- _Problem description_:
Set down nothing but the lines from the one containing "Image resolution: width=962" to the final line of the material, exactly as written, and drop the pictures.

----------

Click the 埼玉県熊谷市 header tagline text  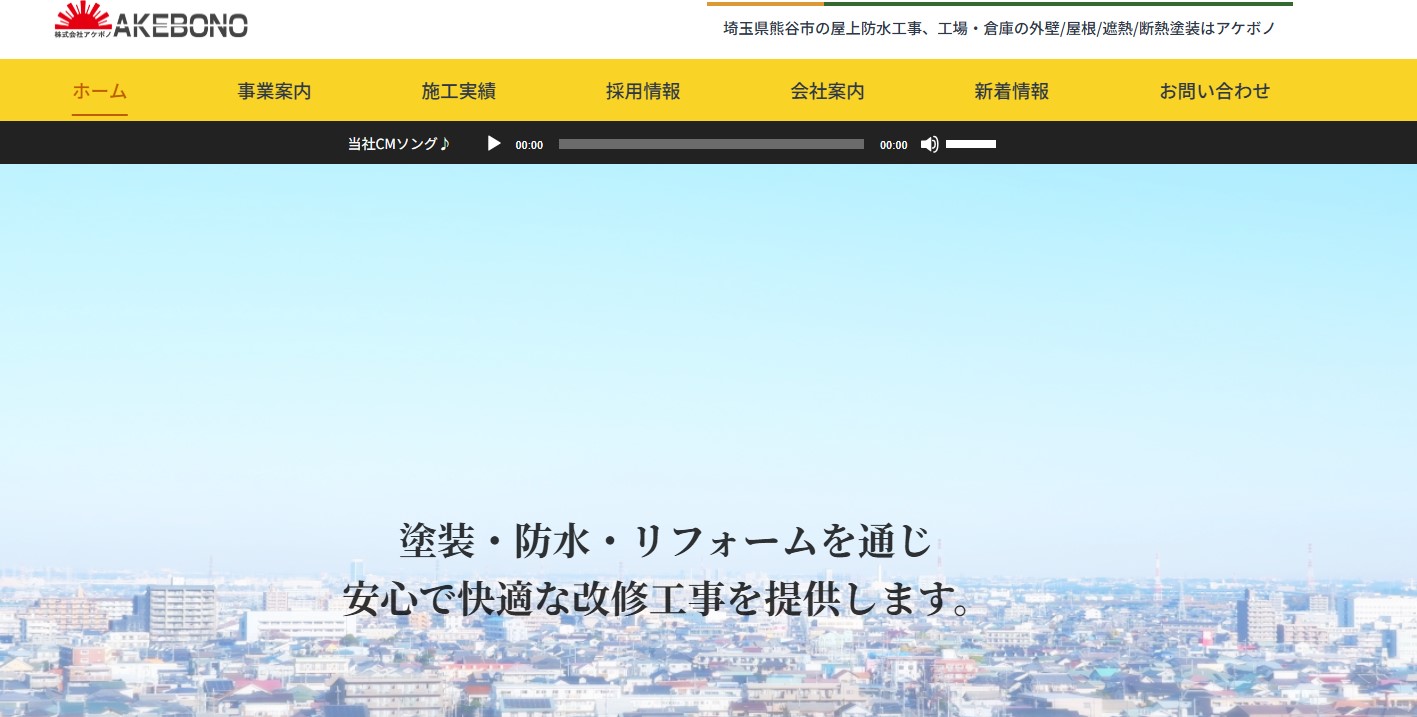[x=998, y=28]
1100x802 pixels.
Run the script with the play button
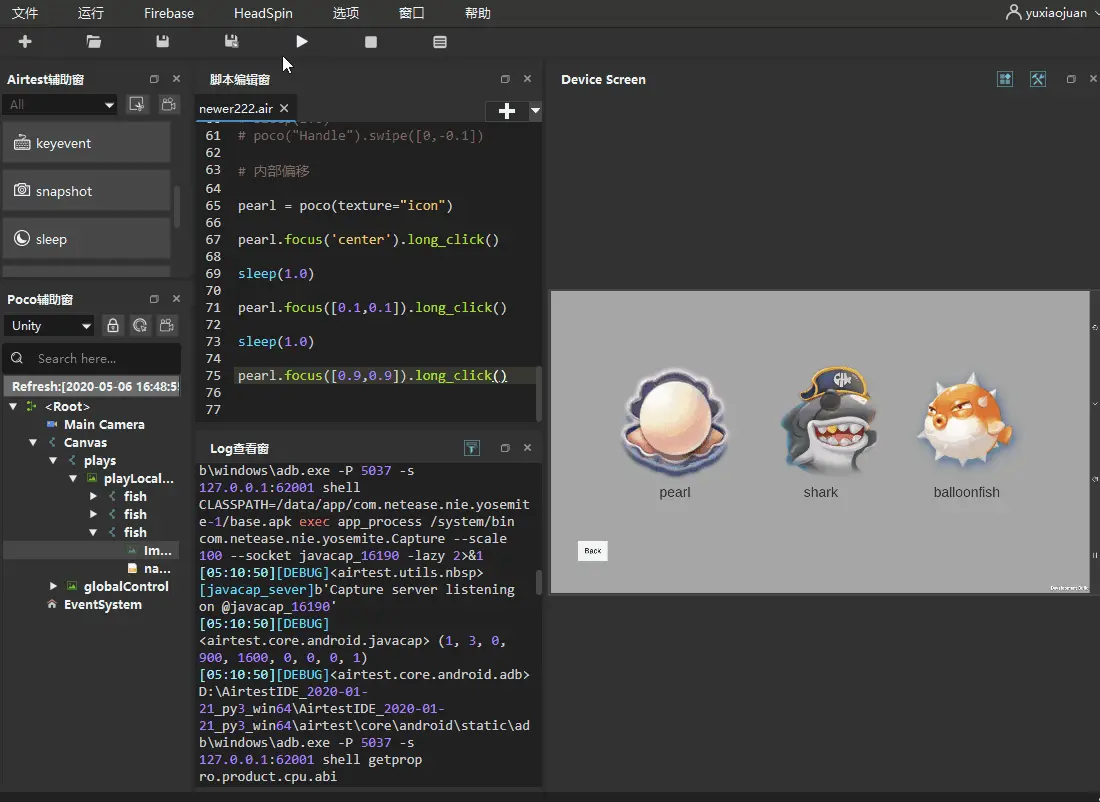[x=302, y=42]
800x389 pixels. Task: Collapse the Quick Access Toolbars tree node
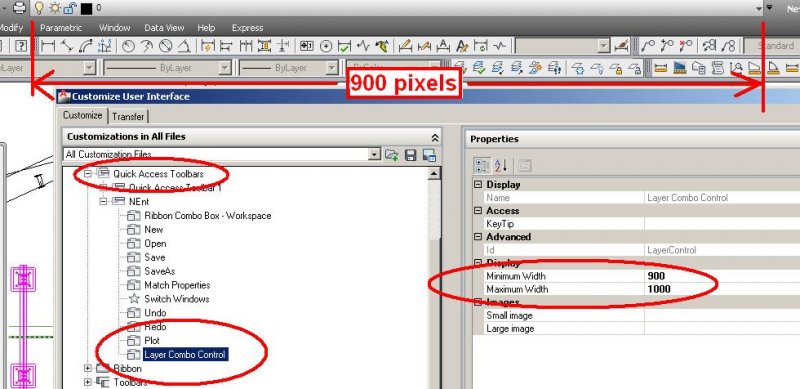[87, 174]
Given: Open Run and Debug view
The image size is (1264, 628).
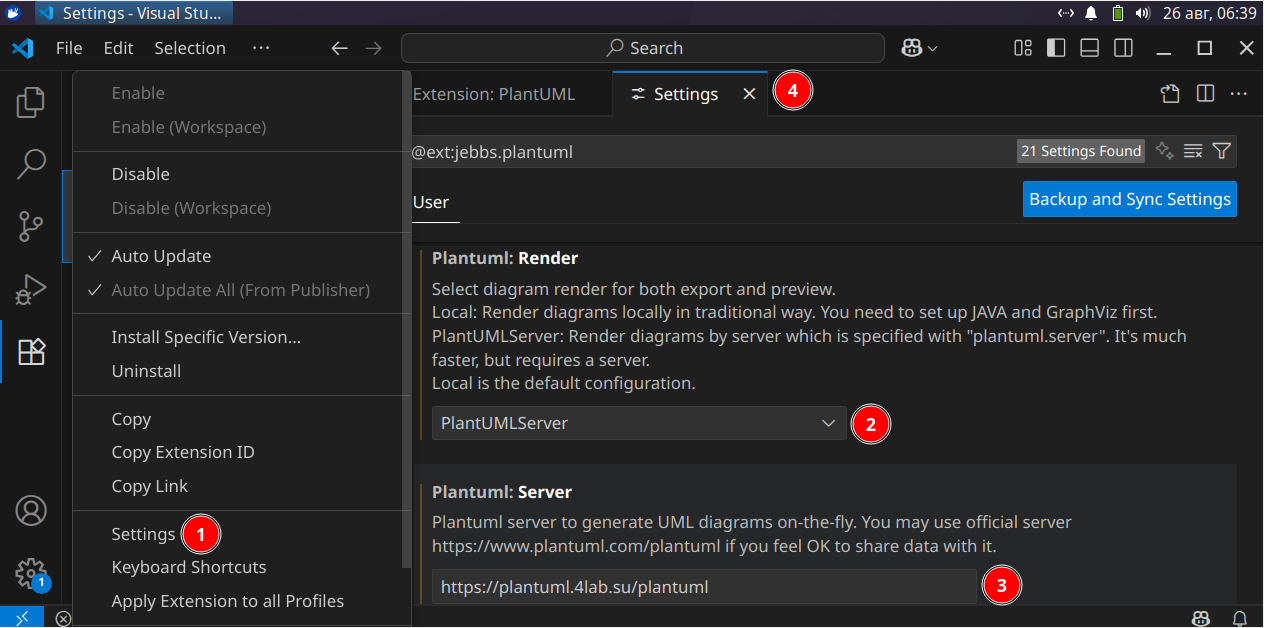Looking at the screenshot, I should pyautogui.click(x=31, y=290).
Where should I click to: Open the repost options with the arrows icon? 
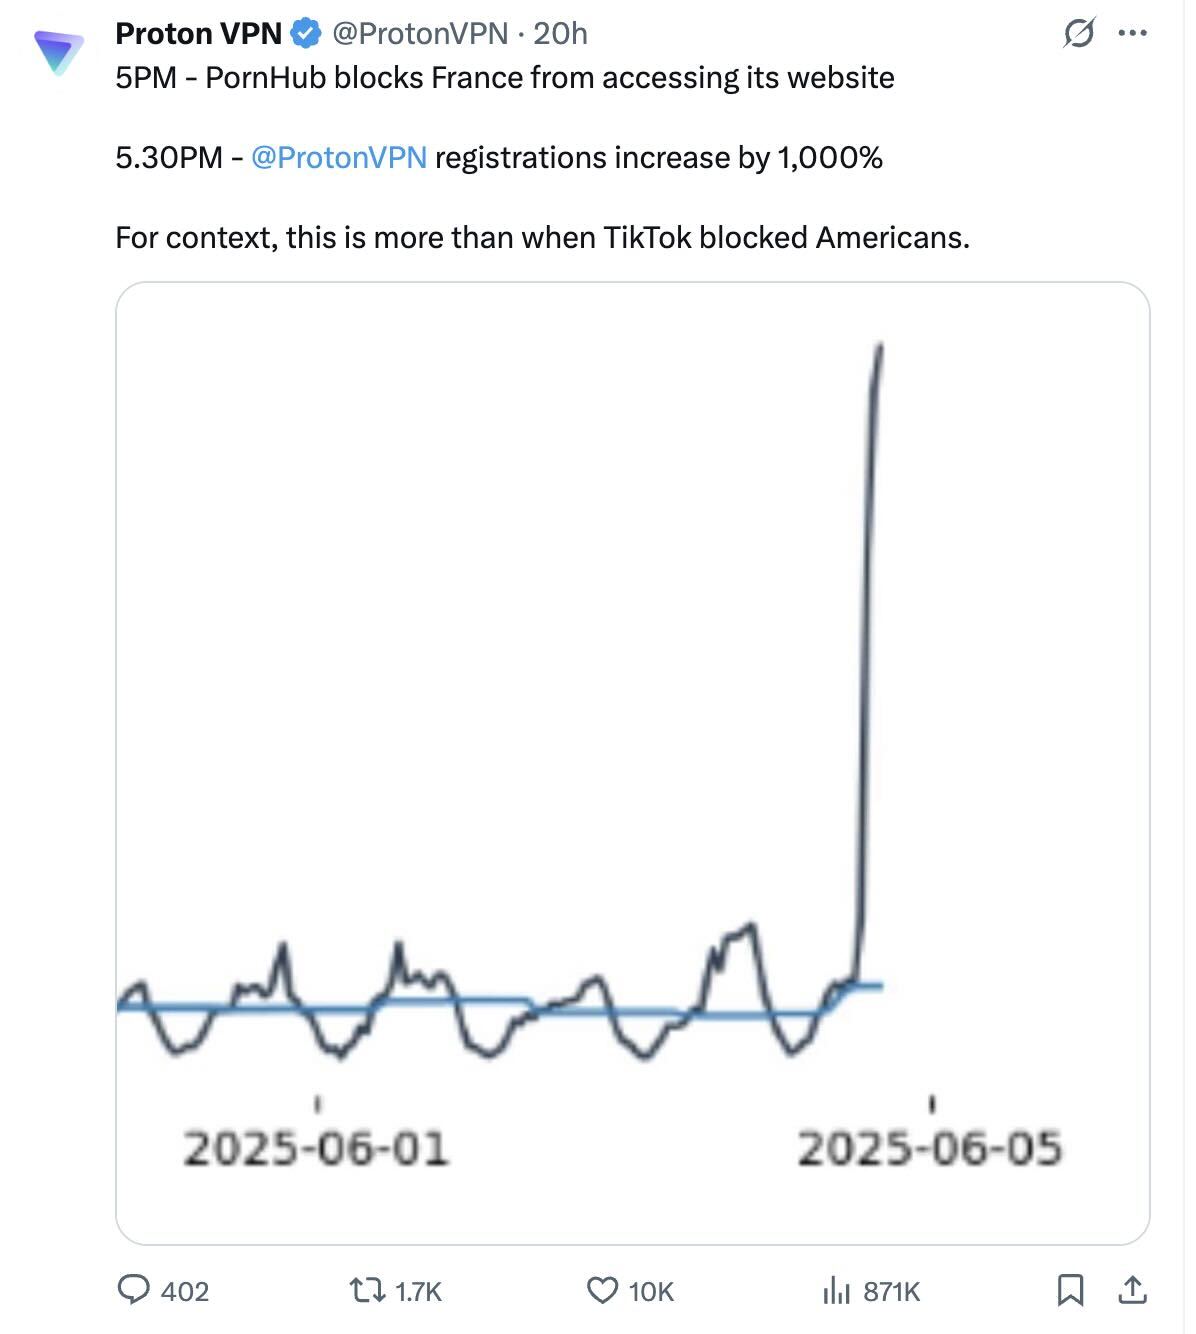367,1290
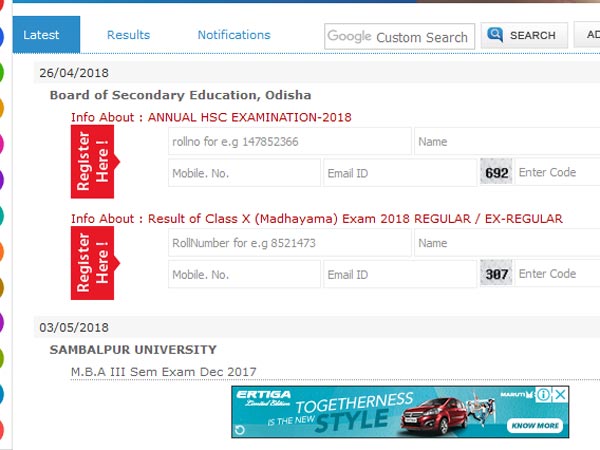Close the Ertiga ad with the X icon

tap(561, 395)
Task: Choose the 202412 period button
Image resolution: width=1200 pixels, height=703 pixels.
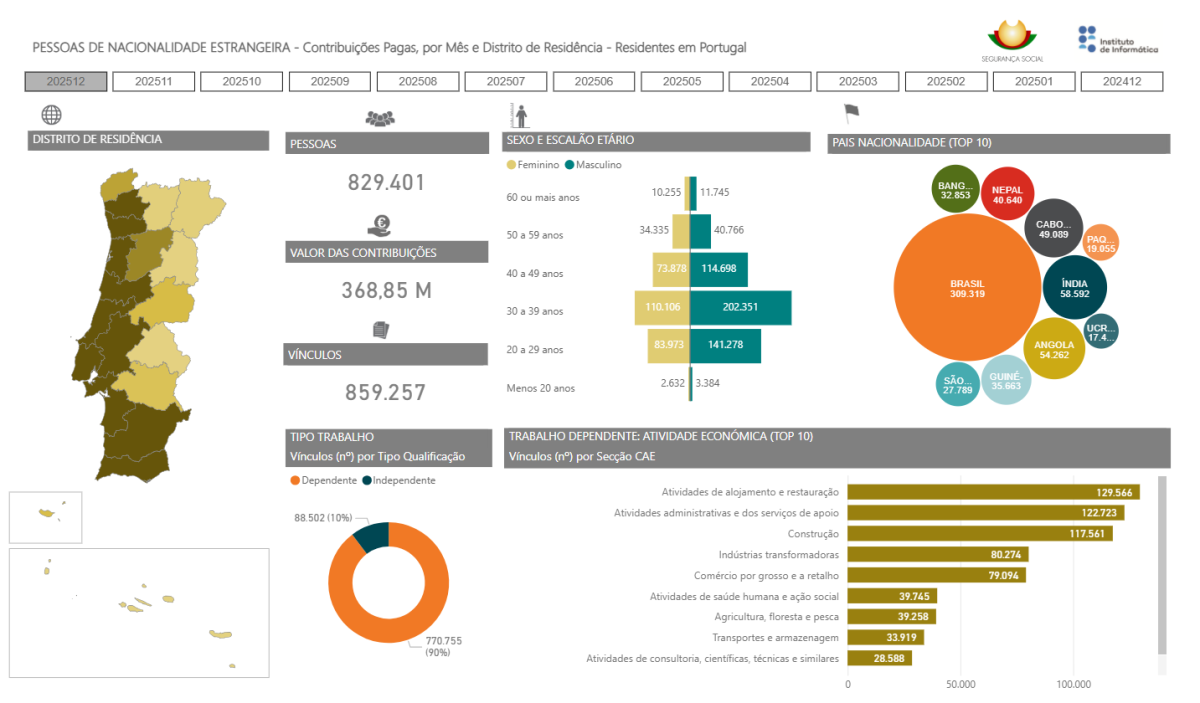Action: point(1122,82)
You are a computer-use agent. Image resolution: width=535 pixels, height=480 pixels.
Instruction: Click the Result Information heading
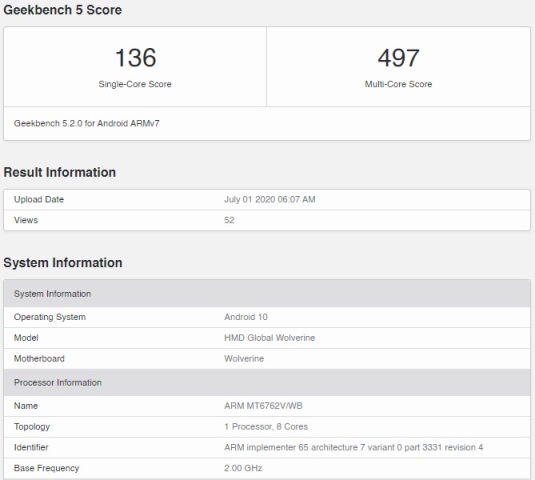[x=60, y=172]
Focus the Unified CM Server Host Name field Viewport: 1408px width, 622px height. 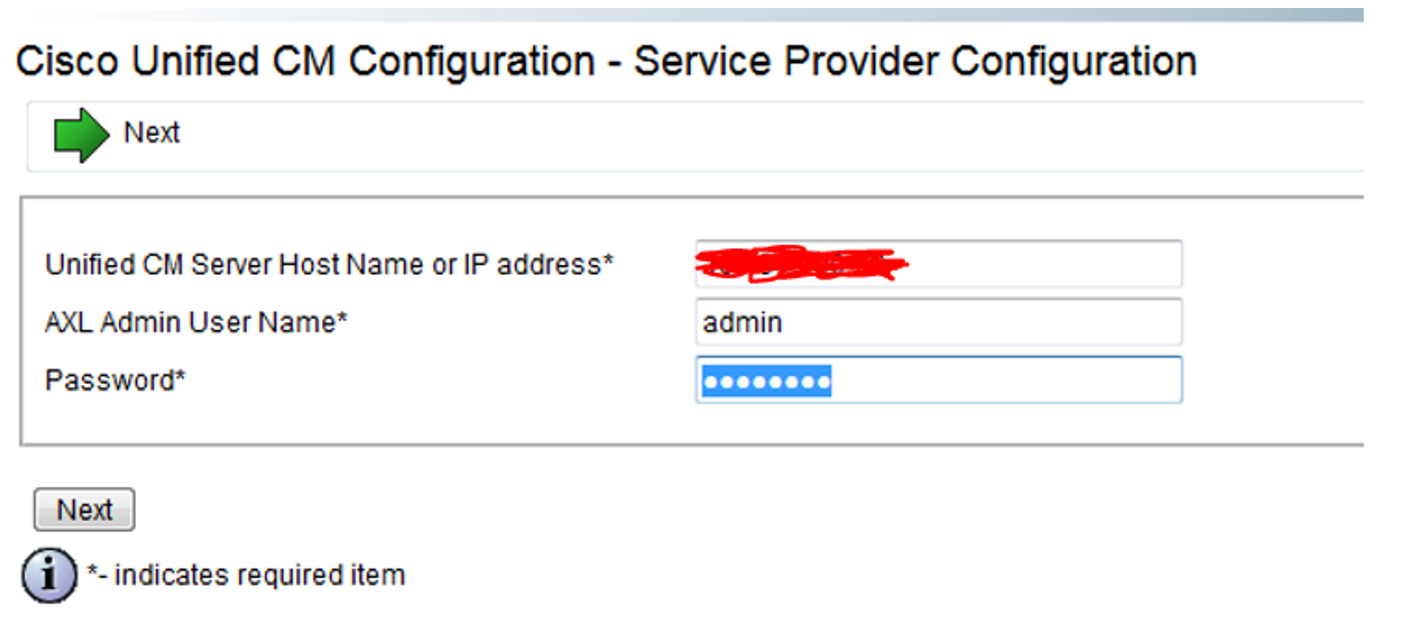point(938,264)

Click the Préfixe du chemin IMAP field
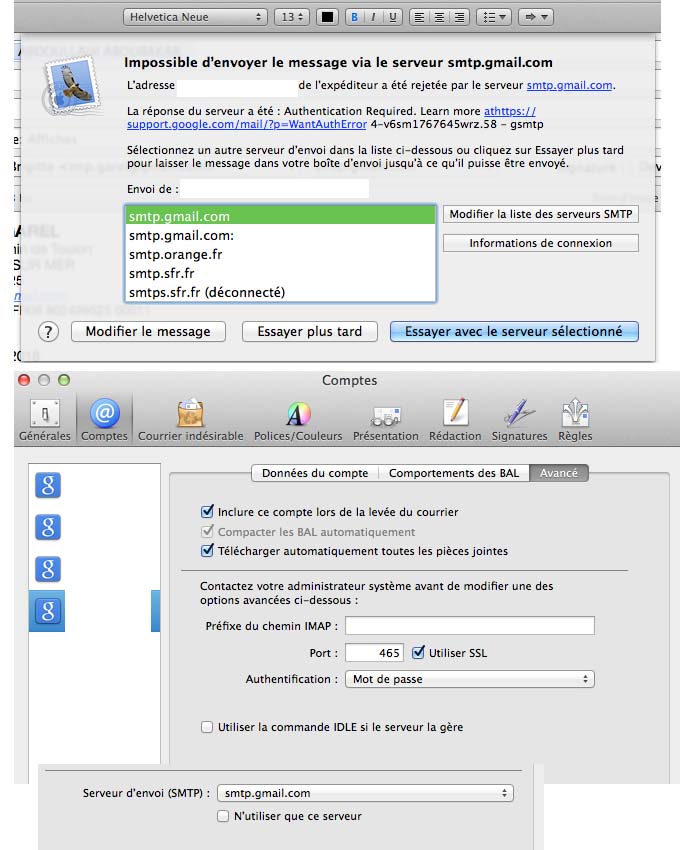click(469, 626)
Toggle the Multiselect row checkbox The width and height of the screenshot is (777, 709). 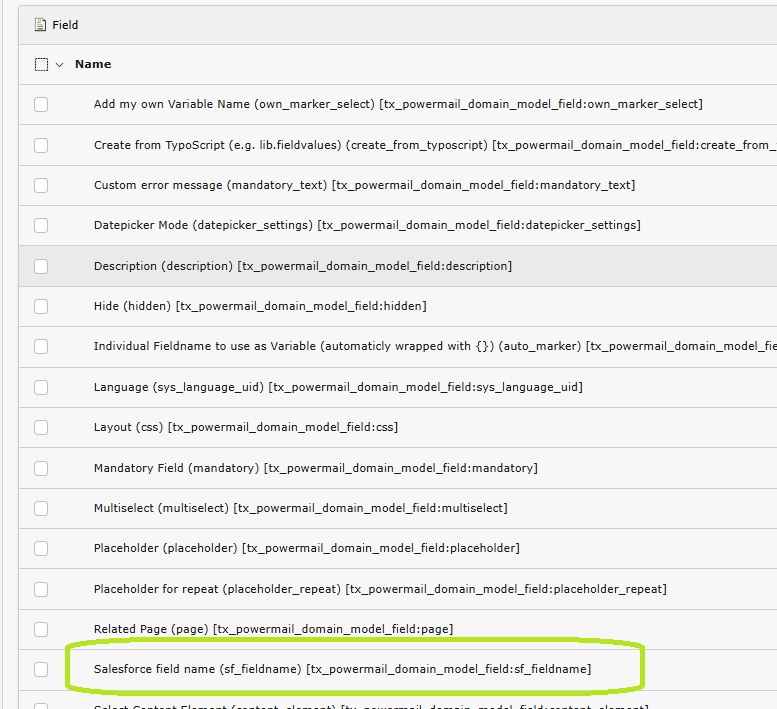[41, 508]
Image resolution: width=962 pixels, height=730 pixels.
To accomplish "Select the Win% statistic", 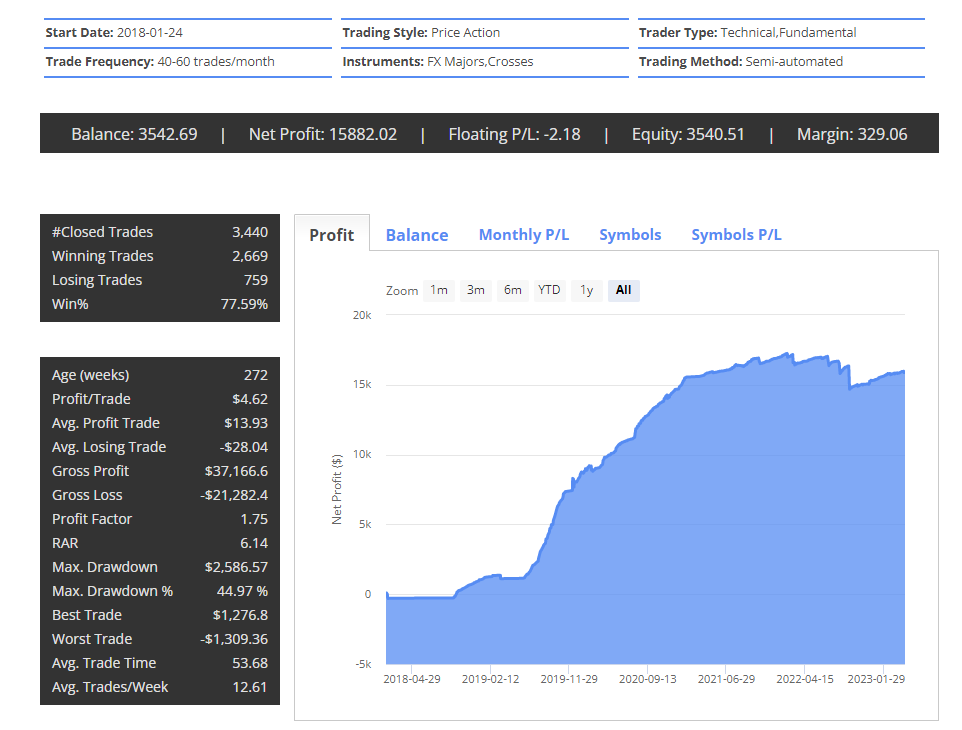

----------

- _Answer to this task_:
Image resolution: width=962 pixels, height=730 pixels.
To accomplish "Select the Win% statistic", 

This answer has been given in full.